Fighters from the CODECO militia raided the village of Drodro on Sunday night, killing six children, four men and two women, Jules Ngongo, a spokesperson for Ituri’s military government, told Reuters.
Repeated attacks by CODECO have killed hundreds of civilians in Ituri province’s Djugu territory since 2017 and forced thousands to flee their homes, according to the United Nations.
CODECO’s fighters are drawn mainly from the Lendu farming community, which has long been in conflict with Hema herders.
“Their objective was to attack the population that was displaced in Drodro,” Ngongo said.
Others said the toll was higher.
Ngabu Lidja Chrysante, a priest and coordinator for the Catholic charity Caritas in Ituri, said his colleagues on the ground had seen the bodies of 35 people killed in the attack, which also targeted the local church.
Kivu Security Tracker, which maps violence in Congo, said 107 bodies had been found in Drodro and surrounding villages.
Mathias Gilman, the spokesperson for the United Nations peacekeeping mission in Congo, said at least 16,000 people fleeing the attacks had taken shelter at a nearby site protected by peacekeepers.
CODECO spokesperson Patrick Basa denied the group had killed civilians.
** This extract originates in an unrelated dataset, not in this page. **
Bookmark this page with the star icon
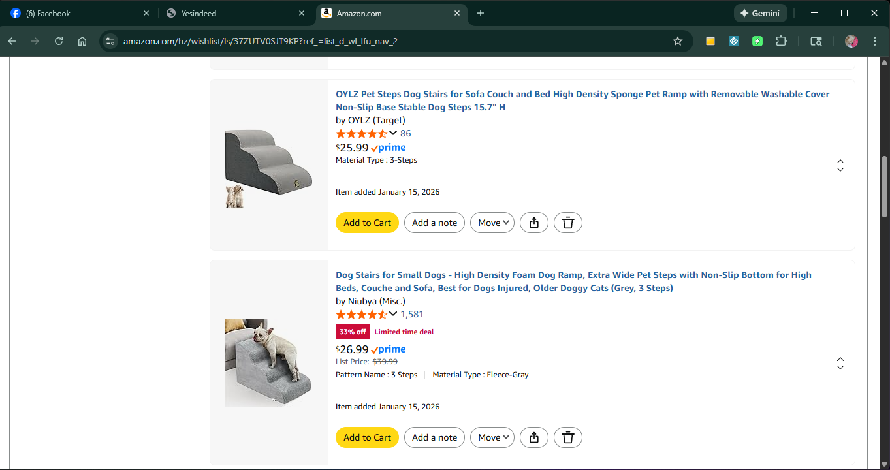Viewport: 890px width, 470px height. [x=678, y=41]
He told Reuters its fighters had clashed in Drodro with a Hema militia but said the civilians had already fled the area.
The conflict between Lendu and Hema from 1999 to 2007 resulted in an estimated 50,000 deaths in one of the bloodiest chapters of a civil war in eastern Congo.
Ituri and neighboring North Kivu province have been run by military officers since May when the government declared a state of siege in response to rampant violence, but the killings have not shown any sign of abating since then.